Task item
Copy every record exactly, with nothing left out.

(Dataset excerpts)
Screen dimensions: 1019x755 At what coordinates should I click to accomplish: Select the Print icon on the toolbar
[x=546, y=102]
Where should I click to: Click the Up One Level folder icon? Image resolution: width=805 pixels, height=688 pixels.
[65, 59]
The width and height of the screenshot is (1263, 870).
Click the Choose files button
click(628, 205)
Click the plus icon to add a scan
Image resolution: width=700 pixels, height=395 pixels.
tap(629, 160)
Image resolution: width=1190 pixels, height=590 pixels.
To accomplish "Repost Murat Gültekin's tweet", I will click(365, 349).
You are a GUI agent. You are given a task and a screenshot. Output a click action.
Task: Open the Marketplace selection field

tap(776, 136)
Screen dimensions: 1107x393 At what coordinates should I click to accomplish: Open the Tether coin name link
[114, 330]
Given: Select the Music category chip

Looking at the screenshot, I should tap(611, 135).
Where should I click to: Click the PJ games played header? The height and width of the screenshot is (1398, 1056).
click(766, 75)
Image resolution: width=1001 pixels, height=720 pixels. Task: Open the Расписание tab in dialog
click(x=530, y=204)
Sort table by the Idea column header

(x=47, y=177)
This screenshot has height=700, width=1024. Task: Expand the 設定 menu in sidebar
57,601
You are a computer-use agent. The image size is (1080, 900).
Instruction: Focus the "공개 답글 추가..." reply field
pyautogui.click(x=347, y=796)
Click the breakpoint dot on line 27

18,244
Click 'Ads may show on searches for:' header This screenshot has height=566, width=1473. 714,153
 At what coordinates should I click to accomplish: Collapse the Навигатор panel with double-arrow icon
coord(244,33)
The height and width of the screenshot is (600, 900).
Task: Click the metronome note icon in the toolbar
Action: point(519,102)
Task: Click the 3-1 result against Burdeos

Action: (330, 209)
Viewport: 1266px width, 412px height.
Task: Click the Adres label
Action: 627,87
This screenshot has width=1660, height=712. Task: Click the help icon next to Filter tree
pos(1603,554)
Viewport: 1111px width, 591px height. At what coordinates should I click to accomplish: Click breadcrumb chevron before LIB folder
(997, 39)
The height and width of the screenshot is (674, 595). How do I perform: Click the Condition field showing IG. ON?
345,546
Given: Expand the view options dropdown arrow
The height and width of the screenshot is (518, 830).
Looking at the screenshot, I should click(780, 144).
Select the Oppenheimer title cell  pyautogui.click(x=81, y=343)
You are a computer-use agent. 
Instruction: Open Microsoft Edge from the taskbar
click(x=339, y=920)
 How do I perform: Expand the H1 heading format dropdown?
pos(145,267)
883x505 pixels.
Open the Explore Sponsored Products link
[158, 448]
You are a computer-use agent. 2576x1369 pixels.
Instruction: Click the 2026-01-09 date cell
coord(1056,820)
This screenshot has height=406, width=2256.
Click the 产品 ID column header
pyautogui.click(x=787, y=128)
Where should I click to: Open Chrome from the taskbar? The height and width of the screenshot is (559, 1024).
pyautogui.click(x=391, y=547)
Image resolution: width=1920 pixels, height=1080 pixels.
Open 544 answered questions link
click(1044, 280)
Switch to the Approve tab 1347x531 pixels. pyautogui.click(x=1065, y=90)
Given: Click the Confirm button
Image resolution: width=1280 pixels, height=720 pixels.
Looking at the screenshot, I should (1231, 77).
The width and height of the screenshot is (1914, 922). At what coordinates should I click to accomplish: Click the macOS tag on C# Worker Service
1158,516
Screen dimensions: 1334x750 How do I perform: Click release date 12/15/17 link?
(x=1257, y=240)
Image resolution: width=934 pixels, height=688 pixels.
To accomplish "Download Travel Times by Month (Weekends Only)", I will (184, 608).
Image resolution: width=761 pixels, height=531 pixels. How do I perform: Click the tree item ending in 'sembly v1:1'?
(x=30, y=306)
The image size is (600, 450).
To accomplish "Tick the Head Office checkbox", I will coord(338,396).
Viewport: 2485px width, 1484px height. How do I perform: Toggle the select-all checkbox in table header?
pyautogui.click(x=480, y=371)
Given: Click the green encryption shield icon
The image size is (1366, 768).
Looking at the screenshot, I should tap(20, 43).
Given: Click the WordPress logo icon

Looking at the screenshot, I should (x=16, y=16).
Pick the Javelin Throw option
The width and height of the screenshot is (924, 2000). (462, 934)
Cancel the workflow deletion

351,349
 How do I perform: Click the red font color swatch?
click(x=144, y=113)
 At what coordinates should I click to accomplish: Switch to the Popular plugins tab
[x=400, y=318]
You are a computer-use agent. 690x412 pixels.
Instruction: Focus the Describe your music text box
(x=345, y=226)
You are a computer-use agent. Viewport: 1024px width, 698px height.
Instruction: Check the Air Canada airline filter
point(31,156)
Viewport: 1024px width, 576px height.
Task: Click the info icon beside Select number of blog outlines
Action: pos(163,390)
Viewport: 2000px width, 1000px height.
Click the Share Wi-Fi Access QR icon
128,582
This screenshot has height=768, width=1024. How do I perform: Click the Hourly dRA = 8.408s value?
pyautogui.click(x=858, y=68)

Solution to this exercise
Screen dimensions: 1019x755 At what coordinates should I click to accomplish: Select the Print icon on the toolbar
[x=546, y=102]
Where should I click to: Click the Up One Level folder icon? Image resolution: width=805 pixels, height=688 pixels.
[65, 59]
The width and height of the screenshot is (1263, 870).
Click the Choose files button
click(628, 205)
Click the plus icon to add a scan
Image resolution: width=700 pixels, height=395 pixels.
tap(629, 160)
Image resolution: width=1190 pixels, height=590 pixels.
To accomplish "Repost Murat Gültekin's tweet", I will click(365, 349).
You are a GUI agent. You are given a task and a screenshot. Output a click action.
Task: Open the Marketplace selection field

tap(776, 136)
Screen dimensions: 1107x393 At what coordinates should I click to accomplish: Open the Tether coin name link
[114, 330]
Given: Select the Music category chip

Looking at the screenshot, I should tap(611, 135).
Where should I click to: Click the PJ games played header? The height and width of the screenshot is (1398, 1056).
click(766, 75)
Image resolution: width=1001 pixels, height=720 pixels. Task: Open the Расписание tab in dialog
click(x=530, y=204)
Sort table by the Idea column header

(x=47, y=177)
This screenshot has height=700, width=1024. Task: Expand the 設定 menu in sidebar
57,601
You are a computer-use agent. The image size is (1080, 900).
Instruction: Focus the "공개 답글 추가..." reply field
pyautogui.click(x=347, y=796)
Click the breakpoint dot on line 27

18,244
Click 'Ads may show on searches for:' header This screenshot has height=566, width=1473. 714,153
 At what coordinates should I click to accomplish: Collapse the Навигатор panel with double-arrow icon
coord(244,33)
The height and width of the screenshot is (600, 900).
Task: Click the metronome note icon in the toolbar
Action: point(519,102)
Task: Click the 3-1 result against Burdeos

Action: (330, 209)
Viewport: 1266px width, 412px height.
Task: Click the Adres label
Action: 627,87
This screenshot has width=1660, height=712. Task: Click the help icon next to Filter tree
pos(1603,554)
Viewport: 1111px width, 591px height. At what coordinates should I click to accomplish: Click breadcrumb chevron before LIB folder
(997, 39)
The height and width of the screenshot is (674, 595). How do I perform: Click the Condition field showing IG. ON?
345,546
Given: Expand the view options dropdown arrow
The height and width of the screenshot is (518, 830).
Looking at the screenshot, I should click(780, 144).
Select the Oppenheimer title cell  pyautogui.click(x=81, y=343)
You are a computer-use agent. 
Instruction: Open Microsoft Edge from the taskbar
click(x=339, y=920)
 How do I perform: Expand the H1 heading format dropdown?
pos(145,267)
883x505 pixels.
Open the Explore Sponsored Products link
[158, 448]
You are a computer-use agent. 2576x1369 pixels.
Instruction: Click the 2026-01-09 date cell
coord(1056,820)
This screenshot has height=406, width=2256.
Click the 产品 ID column header
pyautogui.click(x=787, y=128)
Where should I click to: Open Chrome from the taskbar? The height and width of the screenshot is (559, 1024).
pyautogui.click(x=391, y=547)
Image resolution: width=1920 pixels, height=1080 pixels.
Open 544 answered questions link
click(1044, 280)
Switch to the Approve tab 1347x531 pixels. pyautogui.click(x=1065, y=90)
Given: Click the Confirm button
Image resolution: width=1280 pixels, height=720 pixels.
Looking at the screenshot, I should (1231, 77).
The width and height of the screenshot is (1914, 922). At what coordinates should I click to accomplish: Click the macOS tag on C# Worker Service
1158,516
Screen dimensions: 1334x750 How do I perform: Click release date 12/15/17 link?
(x=1257, y=240)
Image resolution: width=934 pixels, height=688 pixels.
To accomplish "Download Travel Times by Month (Weekends Only)", I will (184, 608).
Image resolution: width=761 pixels, height=531 pixels. How do I perform: Click the tree item ending in 'sembly v1:1'?
(x=30, y=306)
The image size is (600, 450).
To accomplish "Tick the Head Office checkbox", I will coord(338,396).
Viewport: 2485px width, 1484px height. How do I perform: Toggle the select-all checkbox in table header?
pyautogui.click(x=480, y=371)
Given: Click the green encryption shield icon
The image size is (1366, 768).
Looking at the screenshot, I should tap(20, 43).
Given: Click the WordPress logo icon

Looking at the screenshot, I should (x=16, y=16).
Pick the Javelin Throw option
The width and height of the screenshot is (924, 2000). (462, 934)
Cancel the workflow deletion

351,349
 How do I perform: Click the red font color swatch?
click(x=144, y=113)
 At what coordinates should I click to accomplish: Switch to the Popular plugins tab
[x=400, y=318]
You are a computer-use agent. 690x412 pixels.
Instruction: Focus the Describe your music text box
(x=345, y=226)
You are a computer-use agent. Viewport: 1024px width, 698px height.
Instruction: Check the Air Canada airline filter
point(31,156)
Viewport: 1024px width, 576px height.
Task: Click the info icon beside Select number of blog outlines
Action: pos(163,390)
Viewport: 2000px width, 1000px height.
Click the Share Wi-Fi Access QR icon
128,582
This screenshot has height=768, width=1024. How do I perform: Click the Hourly dRA = 8.408s value?
pyautogui.click(x=858, y=68)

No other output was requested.